-- Begin RECORDS SHOWN --
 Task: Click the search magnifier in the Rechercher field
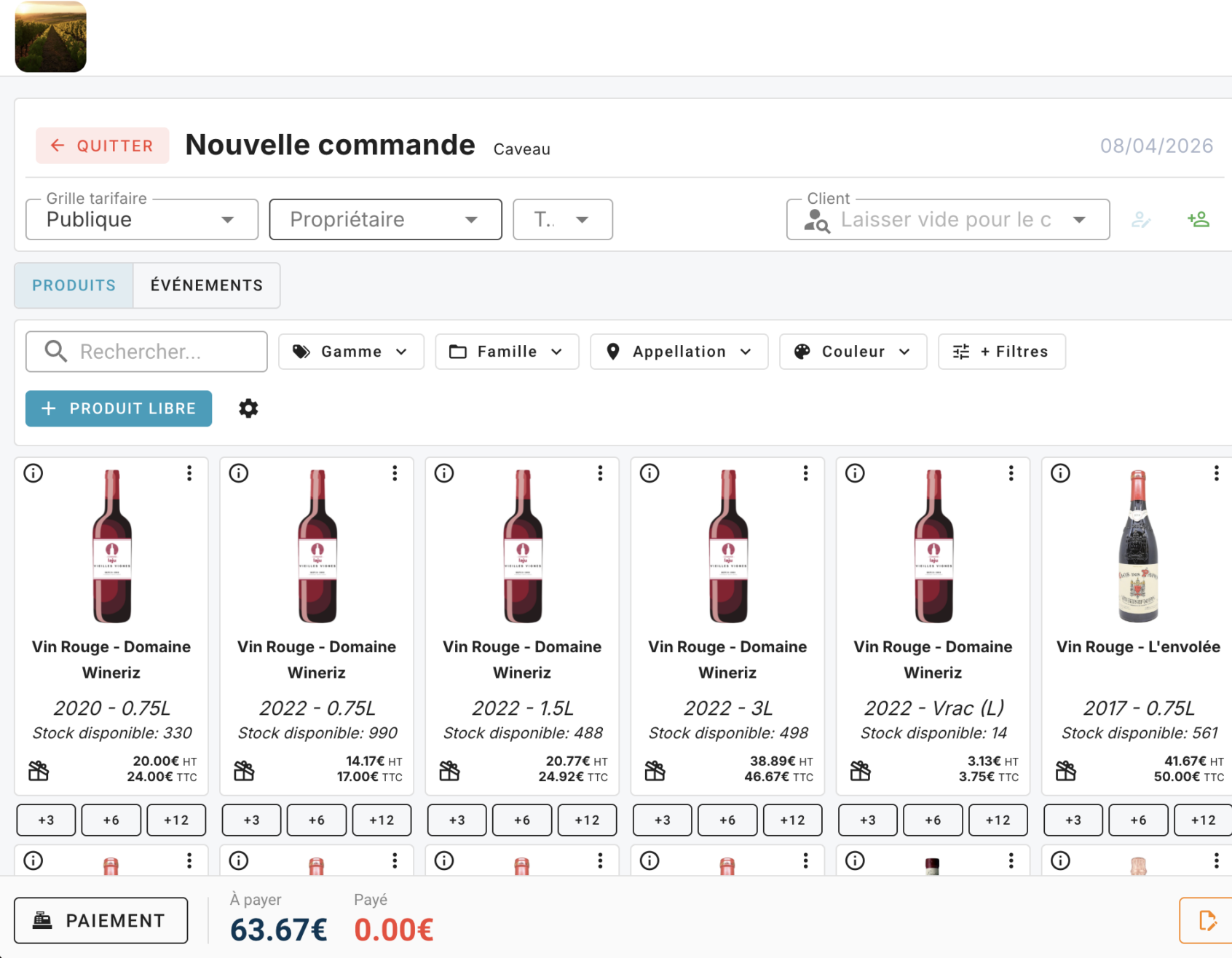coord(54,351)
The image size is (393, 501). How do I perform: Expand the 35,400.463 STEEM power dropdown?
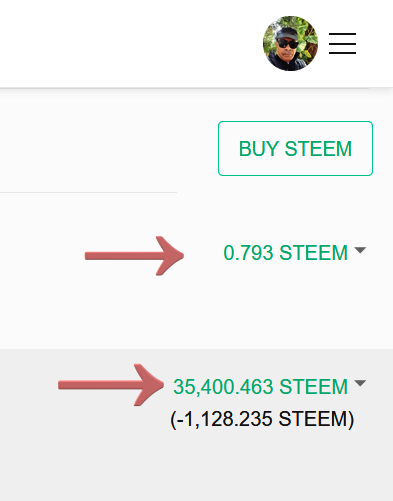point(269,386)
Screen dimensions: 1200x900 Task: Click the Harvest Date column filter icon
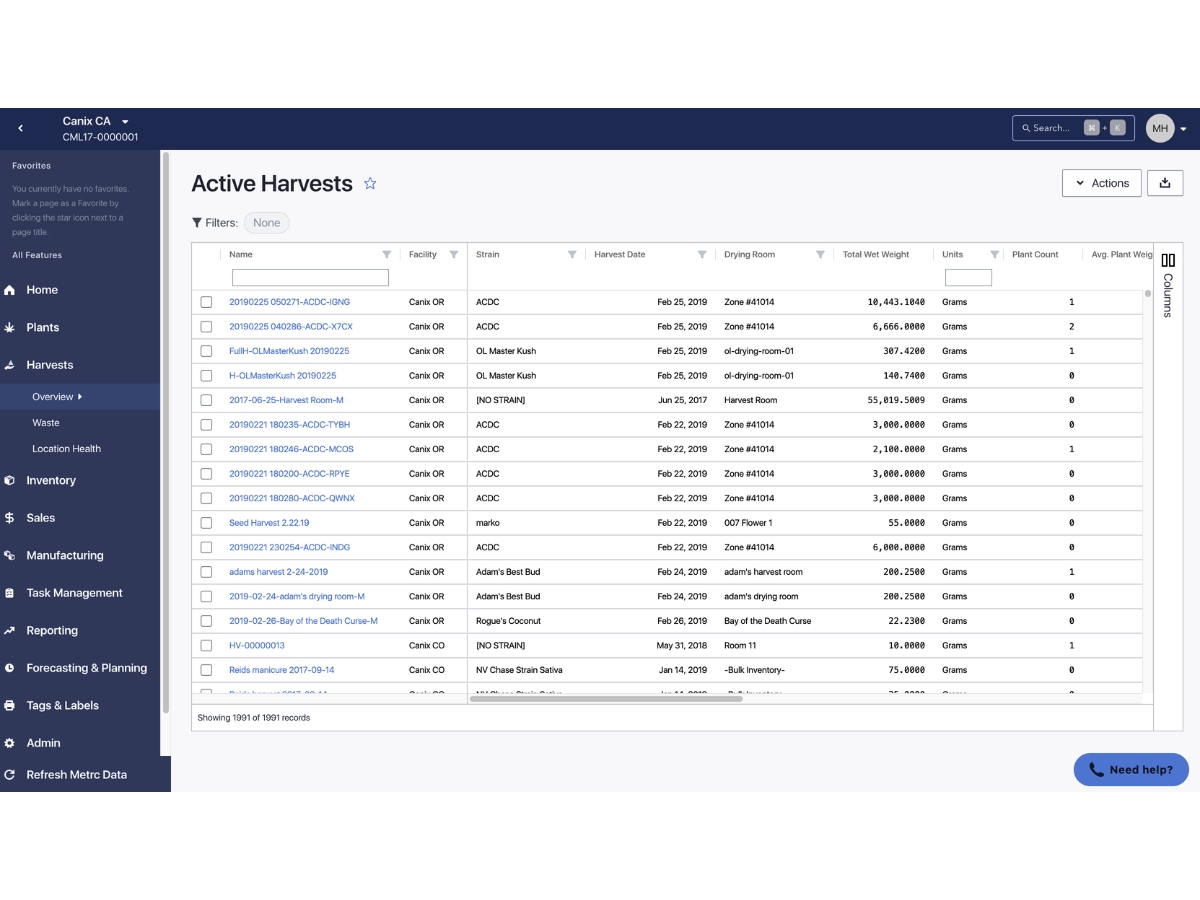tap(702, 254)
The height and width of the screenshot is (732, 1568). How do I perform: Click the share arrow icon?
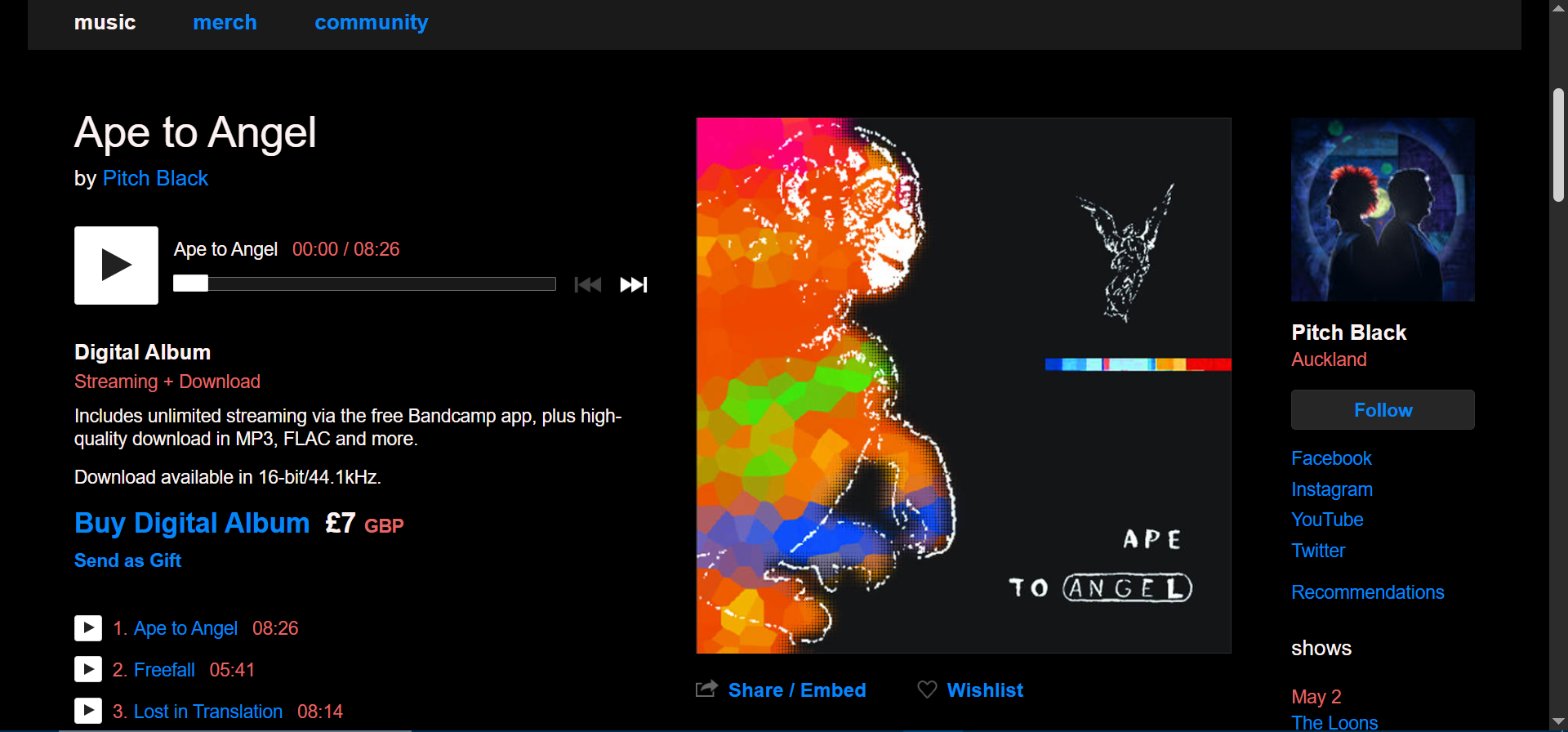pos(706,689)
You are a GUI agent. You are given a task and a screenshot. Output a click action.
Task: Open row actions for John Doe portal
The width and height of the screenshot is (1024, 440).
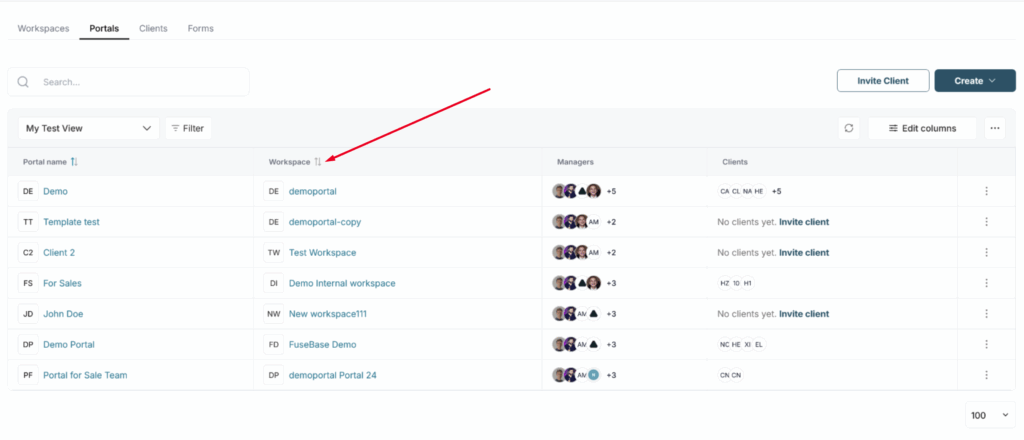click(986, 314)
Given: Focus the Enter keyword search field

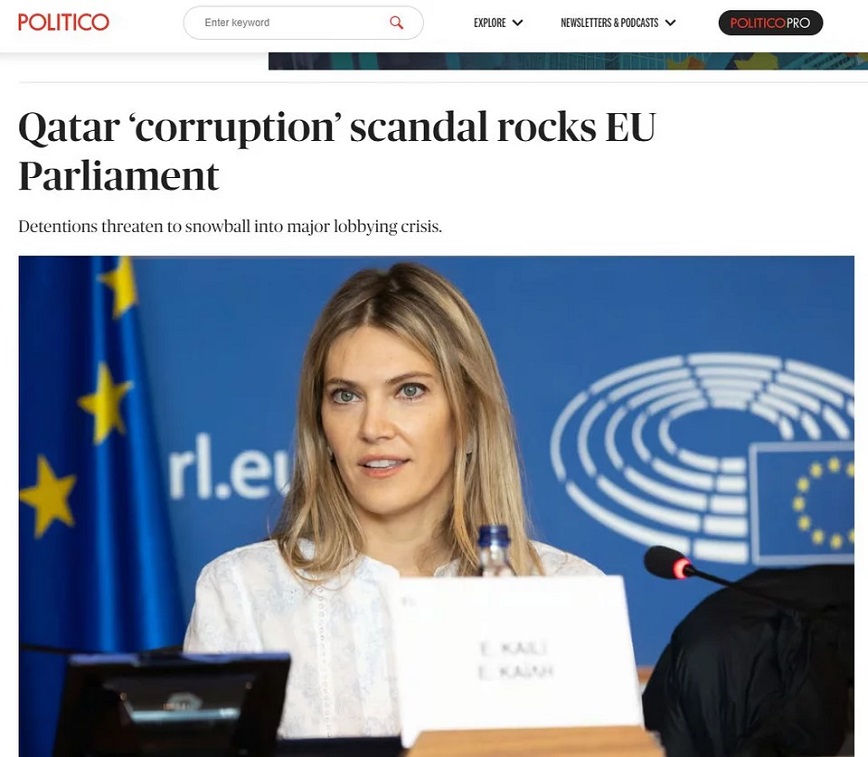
-- End RECORDS SHOWN --
### EXERCISE:
Retype all of the data above word for word, omitting the pictures.

### FINAL RESULT:
 Task: Click the search magnifier in the Rechercher field
coord(54,351)
The image size is (393, 501). How do I perform: Expand the 35,400.463 STEEM power dropdown?
point(269,386)
Screen dimensions: 1200x900 Task: Click the Harvest Date column filter icon
tap(702, 254)
The height and width of the screenshot is (732, 1568). How do I perform: Click the share arrow icon?
pos(706,689)
You are a GUI agent. You are given a task and a screenshot. Output a click action.
Task: Open row actions for John Doe portal
The width and height of the screenshot is (1024, 440).
click(986, 314)
Given: Focus the Enter keyword search field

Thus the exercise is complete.